- Askim, Østfold Norway

Information
- Type: Public
- Motto: Et kraftsenter for kunnskap & læringsglede
- Principal: Vigdis Gjerberg
- Enrollment: ~1200
- Campus: Suburban
- Branches of study: Multiple, see website for further information
- Website: Askim VGS

= Askim Upper Secondary School =

Askim Upper Secondary School (Askim Videregående Skole) is an Upper Secondary School situated in the outskirts of the municipality of Askim.
It was originally two different schools; Hov Upper Secondary School (general studies) and Ask Upper secondary School (vocational training), but they merged to Askim Upper Secondary School for practical reasons. It is a public school, both run and owned by the county of Viken.

The school is most known nationally, and to a small extent internationally, for its many successful 'youth enterprises'. The youth enterprise is a part of one of the schools many branches of study. The second grade students of this branch create their own small-time company and try to survive in the market selling a service or a product they have created.

The school is also an 'Environmental Lighthouse', meaning it makes an effort in sorting garbage, reducing the amount of waste resources and reducing the schools energy consumption.

==Location and structures==

The school is situated near a small forest, Hovskogen, and the city centre lies within easy walking distance.
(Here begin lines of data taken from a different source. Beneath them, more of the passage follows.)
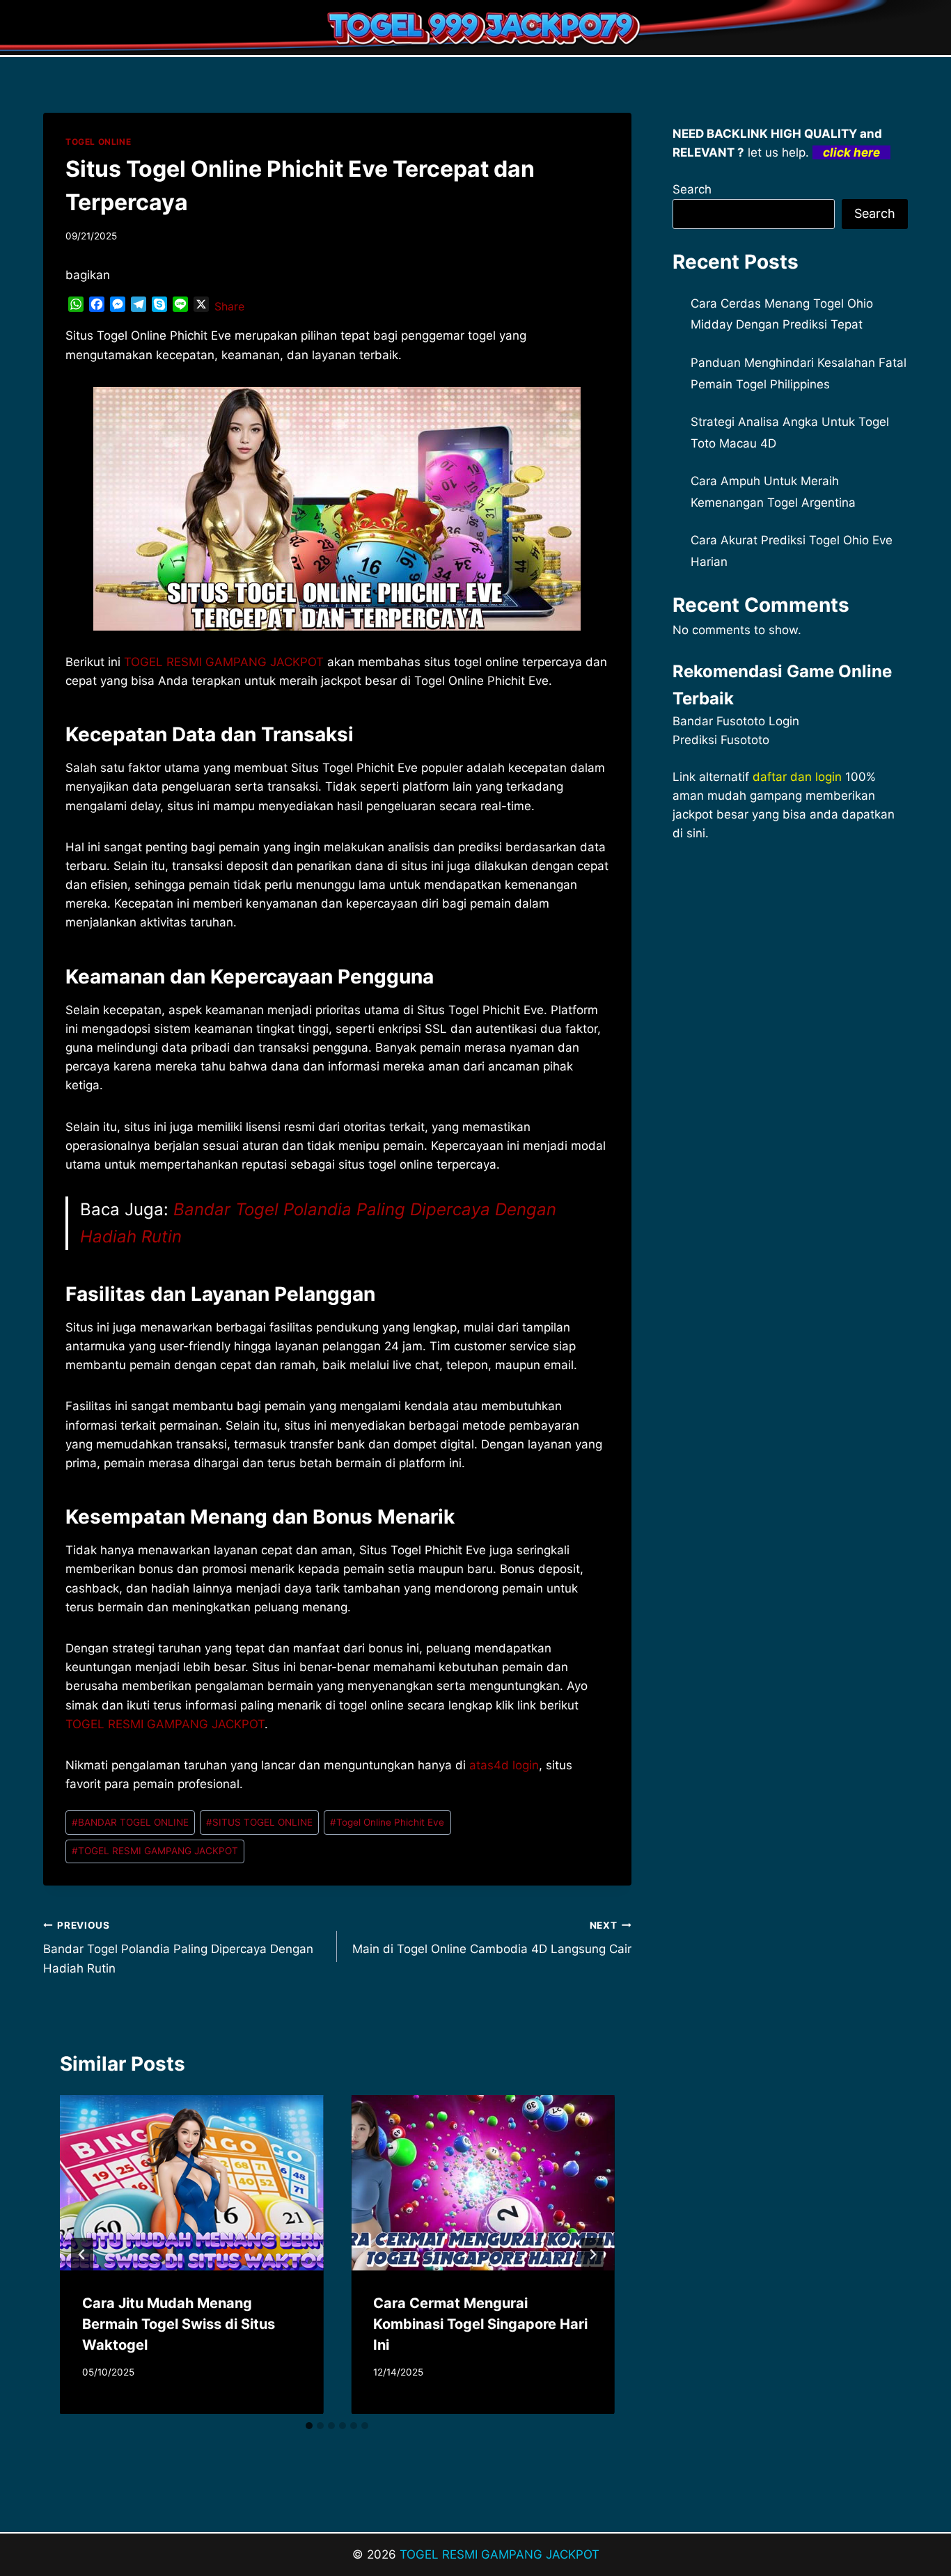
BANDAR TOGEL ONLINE (130, 1822)
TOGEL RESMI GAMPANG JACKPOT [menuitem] (224, 662)
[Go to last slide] (82, 2254)
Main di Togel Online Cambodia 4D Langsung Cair (491, 1938)
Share (229, 306)
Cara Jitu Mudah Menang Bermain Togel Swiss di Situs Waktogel (178, 2324)
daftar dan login (797, 777)
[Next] (592, 2254)
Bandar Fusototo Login (736, 721)
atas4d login (504, 1765)
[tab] (309, 2425)
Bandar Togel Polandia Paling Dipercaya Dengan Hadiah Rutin (178, 1947)
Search (692, 189)
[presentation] (191, 2182)
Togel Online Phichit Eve (387, 1822)
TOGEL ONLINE (98, 141)
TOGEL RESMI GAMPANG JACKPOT (165, 1724)
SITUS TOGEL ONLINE (259, 1822)
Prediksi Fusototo (721, 740)
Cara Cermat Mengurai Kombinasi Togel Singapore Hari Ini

A mostly suburban landscape dominates the surrounding area, although both rural and urban landscapes are in the vicinity.

The school has seven primary structures named by letters of the alphabet, A, B, C etc.
The different structures house different branches of study.
- The A-building is home to the 'Health and social' students
- The B-building is home to the 'Mechanics and industrial' students
- The C-building is home to the second grade Electricians and Carpenters.
- The D-building is home to both first grade Electricians, Carpenters, Mechanics and more. An outdated computerpark is also present in this building.
- The E-building is home to the Theoretical students. The teacher offices lie in the basement.
- The F-building is the Gym.
- The G-building is home to the administration. It's considered the main building. This is where the cafeteria is. Lessons in Physics, Chemistry and Biology are held here.
- The H-building is home to the school nurse and advisors.

==Administration and employees==

The school has some 160 employees, including everything from teachers and librarians, to cleaners and janitors.

==Library==

The school houses a library with multiple encyclopedias and books. Fresh newspapers and magazines, both local and international, are also made available to the students.

The school library has twelve thin clients as well as ten laptops the students can use at any time.